To get a ticket on the chartered plane, Chen Ping, who had been in Bangalore for four months, made more than 50 phone calls to the embassy and expressed her strong desire to go back home. Her flight, which cost about 10,000 yuan, is on Thursday and will take her to Zhengzhou, Henan Province.
The five chartered planes will bring more than 1,000 people back home but there are roughly 3,000 more registered for charted flights waiting to return, sources said. The Chinese embassy and local Chinese nationals are always ready to give up the hard-won opportunity of returning home to those who need it more, such as pregnant women and those who have emergencies at home.
As the epidemic continues to ravage the world’s second most populous country, WHO officials have said that whether humankind can achieve a decisive victory over the virus largely depends on how India copes with it.
Many believe that India has underestimated the epidemic. Even though large numbers of Indians in rural areas are not being counted in official figures, India still has the fifth highest number of COVID-19 cases in the world, behind only the US, Brazil, UK and Russia.

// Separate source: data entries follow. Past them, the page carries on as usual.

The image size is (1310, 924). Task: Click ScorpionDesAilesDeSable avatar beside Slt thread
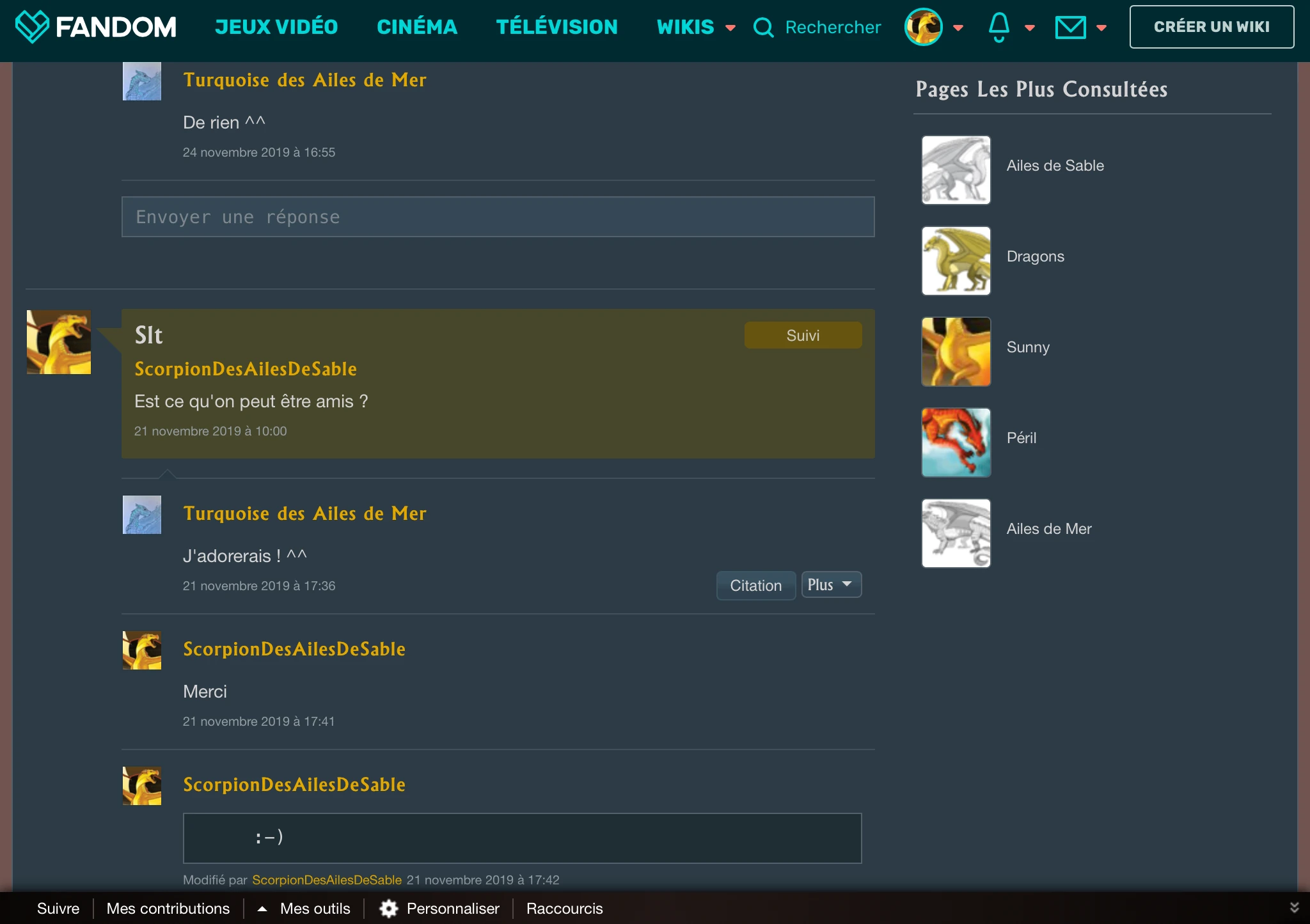pyautogui.click(x=59, y=342)
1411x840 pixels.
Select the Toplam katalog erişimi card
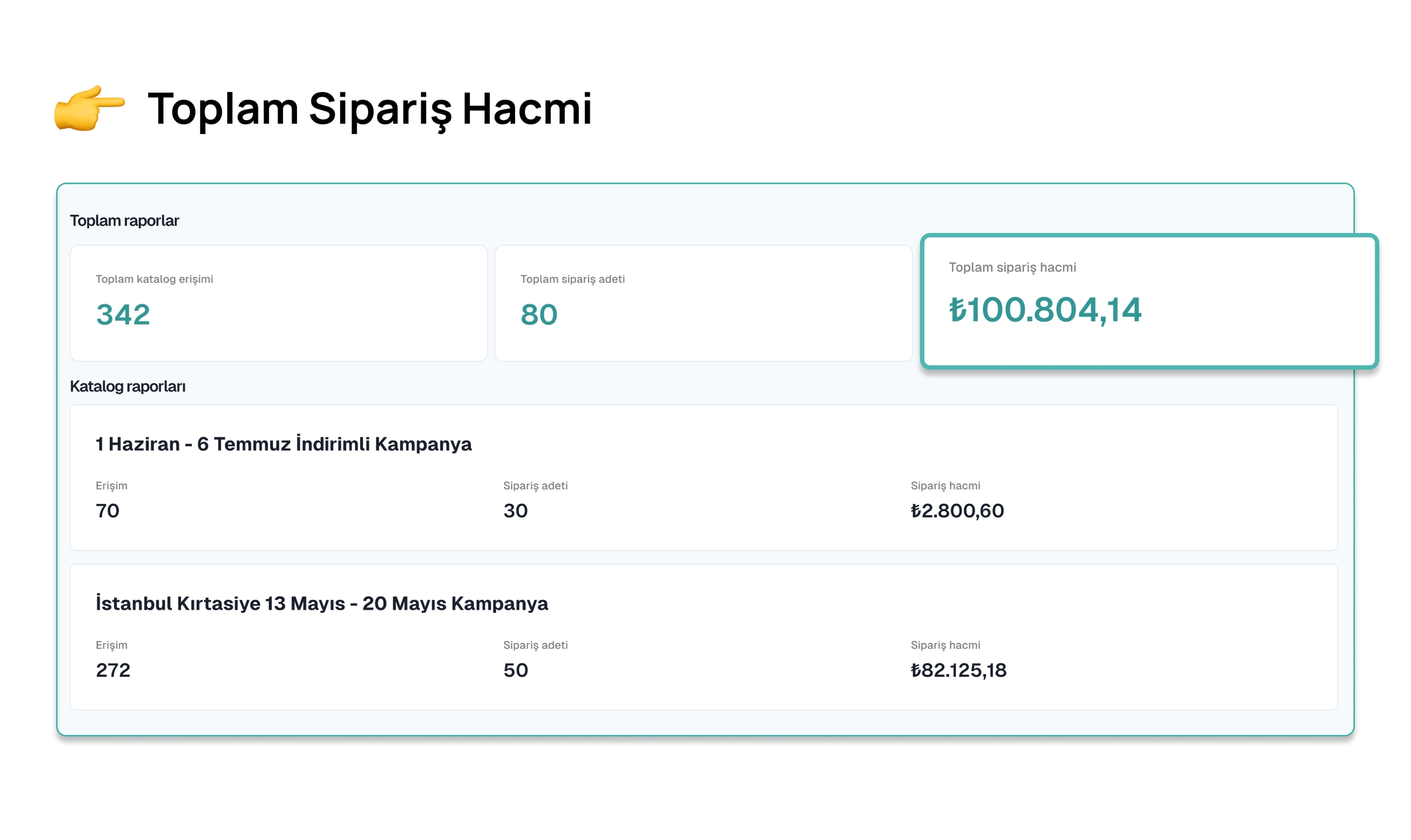coord(279,303)
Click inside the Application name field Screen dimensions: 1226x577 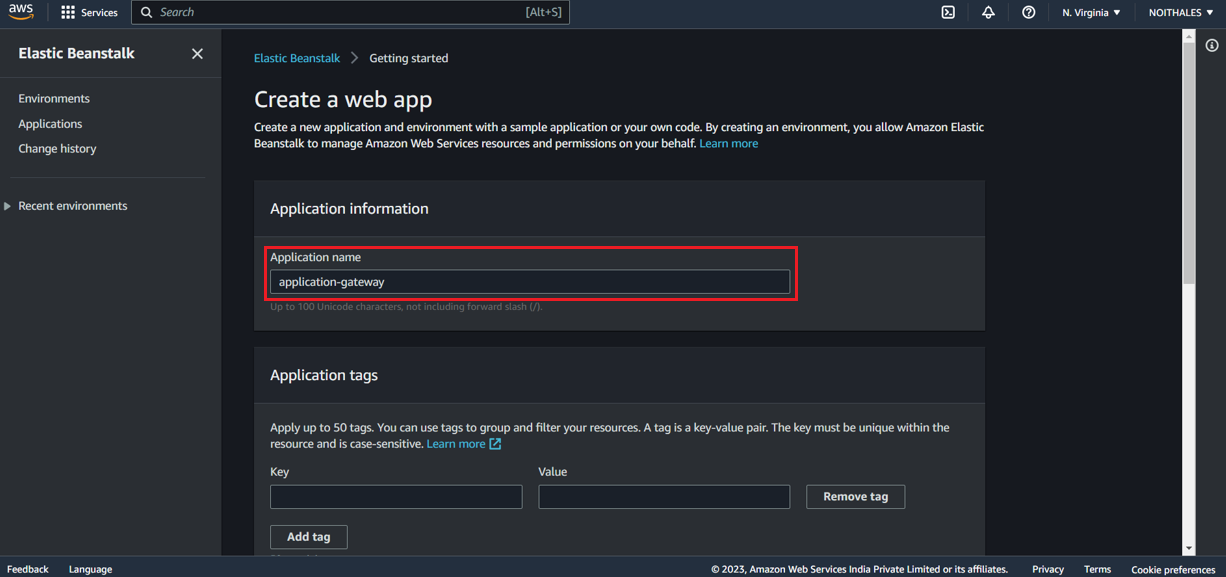(530, 281)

The chartered flights offer hope for stranded Chinese nationals, but they have been warned of becoming infected on the way back, and have been told to stay calm in India or wait for the resumption of international flights, public health experts noted.
Under pressure from a soon-to-expire visa, a shortage of cash and high rent, Tong Weilon failed many times to get a seat on a chartered flight.
Despite their situation, Tong and many other stranded Chinese in India understand that a large number of returnees from overseas would pose a danger to the motherland, where the epidemic is basically controlled.
“We’re willing to wait for another chartered flight. I hope the country will not forget us!” Tong said.
All Chinese passengers returning from India will undergo 14 days of quarantine at hotels before going home, which is a requirement of the Chinese government as it fears a resurgence of the domestic epidemic from imported cases.
Hotels feel like home, Yu said, where they are carefully guarded by volunteers who make sure no one takes a step out of the room.
As one of them said, “As long as my feet are in Chinese territory, that is my home.”
But Shi still has fond memories of India, which he describes as an incredible country. “Maybe later, I will come back and bring my friends there to take photos, as a guide, when the epidemic is over,” he said.